Of course it makes sense: literary
modernism—the movement within which the language of each of these writers was
forged—was distinguished, above all, by the patent, if sometimes tacit, determination
to elevate the lowly novel as a form to the time-honored status of poetry. And
how did these writers achieve this? By making their prose more expressly poetic, by coopting and adapting for the
novel and short story many of the conventions by which poetry as an art was best
known. Of these many and venerable traits, perhaps the one these writers found
most appealing was the dense, allusive, often highly symbolic nature of the language
itself.

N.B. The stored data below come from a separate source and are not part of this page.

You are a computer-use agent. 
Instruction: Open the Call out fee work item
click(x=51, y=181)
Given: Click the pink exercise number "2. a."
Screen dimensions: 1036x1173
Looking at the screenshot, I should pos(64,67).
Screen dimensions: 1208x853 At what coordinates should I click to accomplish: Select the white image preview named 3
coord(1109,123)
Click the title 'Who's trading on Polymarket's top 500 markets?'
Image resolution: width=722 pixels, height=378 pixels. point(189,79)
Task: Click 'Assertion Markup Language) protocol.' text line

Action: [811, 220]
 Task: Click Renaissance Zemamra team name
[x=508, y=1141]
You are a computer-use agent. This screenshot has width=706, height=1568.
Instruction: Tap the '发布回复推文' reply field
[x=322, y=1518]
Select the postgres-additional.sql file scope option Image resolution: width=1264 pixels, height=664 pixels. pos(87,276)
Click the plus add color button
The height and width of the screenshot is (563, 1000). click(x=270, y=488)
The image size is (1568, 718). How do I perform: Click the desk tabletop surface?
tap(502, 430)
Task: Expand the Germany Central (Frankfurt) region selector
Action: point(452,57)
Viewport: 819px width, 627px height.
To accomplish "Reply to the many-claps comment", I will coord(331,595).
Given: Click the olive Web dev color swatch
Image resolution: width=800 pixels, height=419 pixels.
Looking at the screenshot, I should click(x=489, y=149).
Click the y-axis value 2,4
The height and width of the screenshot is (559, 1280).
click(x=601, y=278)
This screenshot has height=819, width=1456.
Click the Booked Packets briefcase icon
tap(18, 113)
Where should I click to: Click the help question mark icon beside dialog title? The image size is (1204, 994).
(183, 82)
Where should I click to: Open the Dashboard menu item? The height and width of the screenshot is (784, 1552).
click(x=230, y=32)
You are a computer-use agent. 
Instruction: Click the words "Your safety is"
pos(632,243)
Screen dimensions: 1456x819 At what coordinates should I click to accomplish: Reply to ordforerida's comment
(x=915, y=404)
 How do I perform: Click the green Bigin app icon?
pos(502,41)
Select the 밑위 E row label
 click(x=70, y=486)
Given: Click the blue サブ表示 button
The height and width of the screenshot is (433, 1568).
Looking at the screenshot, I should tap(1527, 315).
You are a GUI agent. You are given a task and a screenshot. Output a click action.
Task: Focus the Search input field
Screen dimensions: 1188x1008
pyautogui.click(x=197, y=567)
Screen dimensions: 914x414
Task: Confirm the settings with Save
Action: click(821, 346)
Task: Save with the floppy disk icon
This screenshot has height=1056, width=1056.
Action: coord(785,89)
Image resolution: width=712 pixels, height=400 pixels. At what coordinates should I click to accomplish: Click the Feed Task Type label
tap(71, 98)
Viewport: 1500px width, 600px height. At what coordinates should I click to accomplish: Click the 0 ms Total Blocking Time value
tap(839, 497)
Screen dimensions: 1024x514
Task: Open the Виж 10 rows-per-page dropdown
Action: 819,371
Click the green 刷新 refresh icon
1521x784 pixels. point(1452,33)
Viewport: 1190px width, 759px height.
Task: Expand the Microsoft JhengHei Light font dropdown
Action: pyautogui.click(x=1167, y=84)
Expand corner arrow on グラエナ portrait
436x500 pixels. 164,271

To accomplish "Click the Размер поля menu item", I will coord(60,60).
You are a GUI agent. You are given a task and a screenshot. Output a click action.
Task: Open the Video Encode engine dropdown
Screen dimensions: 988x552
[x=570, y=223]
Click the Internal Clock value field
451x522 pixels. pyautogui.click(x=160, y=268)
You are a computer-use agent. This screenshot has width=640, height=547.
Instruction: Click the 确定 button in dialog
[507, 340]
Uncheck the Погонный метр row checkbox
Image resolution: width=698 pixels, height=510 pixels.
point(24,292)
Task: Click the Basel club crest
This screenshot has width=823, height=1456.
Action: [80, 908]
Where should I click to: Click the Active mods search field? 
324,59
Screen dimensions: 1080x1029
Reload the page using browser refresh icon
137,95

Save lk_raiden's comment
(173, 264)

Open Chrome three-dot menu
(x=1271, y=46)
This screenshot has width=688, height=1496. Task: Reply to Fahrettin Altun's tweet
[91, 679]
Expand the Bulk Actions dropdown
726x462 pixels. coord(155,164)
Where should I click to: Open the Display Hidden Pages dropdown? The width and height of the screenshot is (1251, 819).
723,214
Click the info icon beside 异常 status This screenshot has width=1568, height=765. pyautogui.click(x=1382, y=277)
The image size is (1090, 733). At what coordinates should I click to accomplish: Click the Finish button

No longer would their prose be just the invisible cousin to plot and
character and theme, the wire by which the current was carried to the bulb, but
would boldly take its place beside them in the tale, regularly calling
attention to its charms, sometimes—drunk with wonder at itself—even obscuring what
happens and to whom (see Molloy and Malone Dies, see Ulysses, see Finnegan’s Wake)!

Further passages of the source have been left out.